Method II: A mixture of prenyl derivative of salicylaldimine (5 mmol) and Amberlyst 15 (1.5 g) in acetonitrile (10 mL) was stirred at ambient temperature for an appropriate time (Table). After completion of the reaction, as indicated by TLC, the reaction mixture was filtered and washed with ethyl acetate (2 × 10 mL) The combined organic layers were dried over anhydrous Na₂SO₄, concentrated in vacuo and purified by column chromatography on silica gel (Merck, 100-200 mesh ethyl acetate-hexane, 0.5:9.5) to afford pure product. The ion-exchange resin Amberlyst 15 was washed with methanol and reused in subsequent reaction without apparent loss of activity.

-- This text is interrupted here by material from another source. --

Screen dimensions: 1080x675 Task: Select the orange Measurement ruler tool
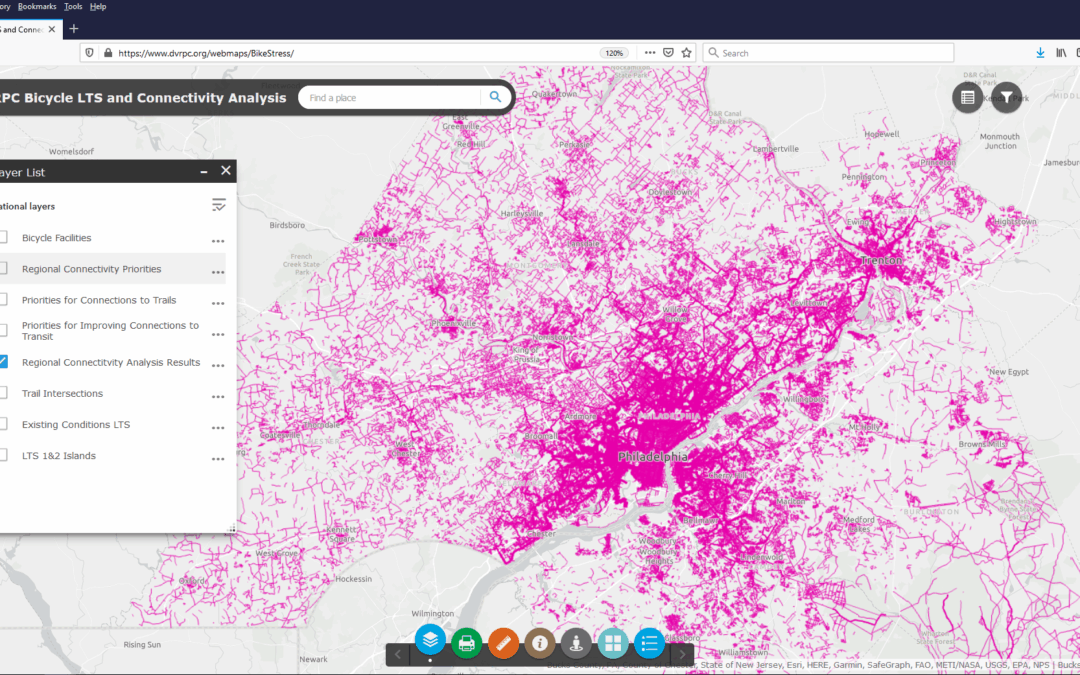point(503,642)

Spectral data for product 2b: Solid, mp146-147 °C; ¹H NMR (CDCl₃): δ 1.27 (s, 3 H), 1.50 (s, 3 H), 1.98 (dt, 1 H, J = 10.8, 3.5 Hz), 3.90 (brs, NH), 3.95 (t, 1 H, J = 10.8 Hz), 4.27 (dd, 1 H, J = 10.8, 3.5 Hz), 4.60 (d, 1 H, J = 3.5 Hz), 6.38 (d, 1 H, J = 8.0 Hz), 6.85-7.0 (m, 3 H), 7.05 (d, 1 H, J = 2.1 Hz), 7.10 (d, 2 H, J = 8.0 Hz); ¹³C NMR (CDCl₃, proton decoupled): δ 25.4, 33.5, 40.1, 45.9, 63.3, 114.4, 116.8, 117.7, 120.4, 121.4, 122.5, 123.4, 124.5, 125.5, 127.1, 127.7, 128.2, 129.3, 129.4, 129.6, 138.9, 153.7; IR (KBr): 3381, 3087, 3030, 2960, 2933, 2891, 1697, 1574, 1499, 1478, 1329, 1245, 1059, 1030, 972 cm^-1; EIMS : m/z 299 M⁺, 284, 254, 178, 168, 131, 117, 77. 3b: Oil, ¹H NMR (CDCl₃): δ 1.20 (s, 3 H), 1.45 (s, 3 H), 2.05 (dt, 1 H, J = 11.2, 3.3 Hz), 3.95 (t, 1 H, J = 11.2 Hz), 4.05 (brs, NH), 4.43 (d, 1 H, J = 11.2 Hz), 4.60 (dd, 1 H, J = 11.2, 3.3 Hz), 6.40 (d, 1 H, J = 8.0 Hz), 6.95-7.05 (m, 3 H), 7.10-7.25 (m, 3 H).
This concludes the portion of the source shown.